I sipped a cold water and got back to the cigar as a giant yellow Monarch butterfly skipped along the wind into the yard. The Pugs remained oblivious to this intruder into their yard after a morning of chasing passerbys and delivery-type persons. It wasn’t until a skate boarder cluttered by like a miniature train that they got up, defended the yard and then went into the house for more determined siestas. I was left alone to the hum of the A/C and the occasional car or two passing by while I sipped cold water and my stogie.

As I got into the final third, I noticed some of the wrapper becoming loose. I suspect that this was more due to the warmth of the mid-day sun than anything else. I moved a little more into the shade and did a cursory search online about the cigar. It was interesting to learn how this particular cigar, introduced to many at IPCPR (International Premium Cigar & Pipe Retailers), has been created and marketed towards a France-based audience. I think it could do well here if it weren’t for the $15 per cigar sticker shock.
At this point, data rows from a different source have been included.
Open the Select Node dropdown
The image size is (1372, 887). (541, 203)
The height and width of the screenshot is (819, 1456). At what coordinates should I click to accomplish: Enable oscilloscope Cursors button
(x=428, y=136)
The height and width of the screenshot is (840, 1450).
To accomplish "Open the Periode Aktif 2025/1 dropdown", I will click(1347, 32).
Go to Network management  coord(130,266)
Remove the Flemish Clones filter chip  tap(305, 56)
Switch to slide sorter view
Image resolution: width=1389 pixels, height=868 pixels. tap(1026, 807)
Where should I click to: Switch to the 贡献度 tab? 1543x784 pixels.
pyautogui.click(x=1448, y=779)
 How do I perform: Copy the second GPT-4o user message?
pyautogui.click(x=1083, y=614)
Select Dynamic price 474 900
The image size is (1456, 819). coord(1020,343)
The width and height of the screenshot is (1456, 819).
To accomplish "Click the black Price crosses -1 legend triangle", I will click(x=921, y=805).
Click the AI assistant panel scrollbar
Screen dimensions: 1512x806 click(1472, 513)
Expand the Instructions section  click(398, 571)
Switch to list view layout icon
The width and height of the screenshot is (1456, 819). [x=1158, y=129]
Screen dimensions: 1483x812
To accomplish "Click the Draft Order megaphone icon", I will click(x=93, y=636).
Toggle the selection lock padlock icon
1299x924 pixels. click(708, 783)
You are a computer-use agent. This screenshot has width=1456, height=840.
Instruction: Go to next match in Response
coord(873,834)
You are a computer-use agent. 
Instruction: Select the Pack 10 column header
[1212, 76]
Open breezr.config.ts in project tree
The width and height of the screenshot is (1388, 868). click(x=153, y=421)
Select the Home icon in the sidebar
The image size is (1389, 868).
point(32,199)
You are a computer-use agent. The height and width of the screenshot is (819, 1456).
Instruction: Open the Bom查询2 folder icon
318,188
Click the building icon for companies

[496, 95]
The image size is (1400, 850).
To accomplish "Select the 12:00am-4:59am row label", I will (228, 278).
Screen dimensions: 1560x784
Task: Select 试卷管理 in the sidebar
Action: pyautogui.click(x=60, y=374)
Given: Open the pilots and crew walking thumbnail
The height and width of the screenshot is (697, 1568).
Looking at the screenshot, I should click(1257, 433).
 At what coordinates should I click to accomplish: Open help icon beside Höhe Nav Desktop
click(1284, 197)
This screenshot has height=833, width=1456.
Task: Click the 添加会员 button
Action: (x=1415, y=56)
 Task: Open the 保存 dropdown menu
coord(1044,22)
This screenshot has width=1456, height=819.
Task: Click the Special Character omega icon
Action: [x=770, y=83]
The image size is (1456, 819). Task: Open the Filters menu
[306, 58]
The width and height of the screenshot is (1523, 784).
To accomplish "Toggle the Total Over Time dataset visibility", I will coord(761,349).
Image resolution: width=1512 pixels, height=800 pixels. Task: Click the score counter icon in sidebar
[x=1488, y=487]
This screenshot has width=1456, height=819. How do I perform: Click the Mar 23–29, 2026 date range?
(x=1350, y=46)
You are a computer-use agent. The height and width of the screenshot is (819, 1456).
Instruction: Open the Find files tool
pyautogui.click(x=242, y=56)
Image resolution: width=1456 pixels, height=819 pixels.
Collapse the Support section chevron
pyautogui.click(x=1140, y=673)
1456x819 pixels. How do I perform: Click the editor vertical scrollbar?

The last third introduced me to a creamier licorice taste. Even with the loose wrapper the long filler and wrapper still remained in place, a testament to the construction and care that went into this cigar. As I got closer to the nub of the cigar a more black peppery taste came through and nipped at my taste buds. It was a nice finale to the cigar and woke me up for the afternoon of work I was procrastinating on.

I would rate this one around an 8.7-8.9 with the price being something that would cause many to shy away from it.

One thought on “Cigar Review: Felipe’s Minotaur

  1. This smoke has gotten some good ratings as well elsewhere and is a must try. Unfortunately I can’t find it in any shops in my area. I agree that $15 is tough to swallow when stix like CAO La Traviata, Brick House, and El Baton are good smokes at almost a third the price.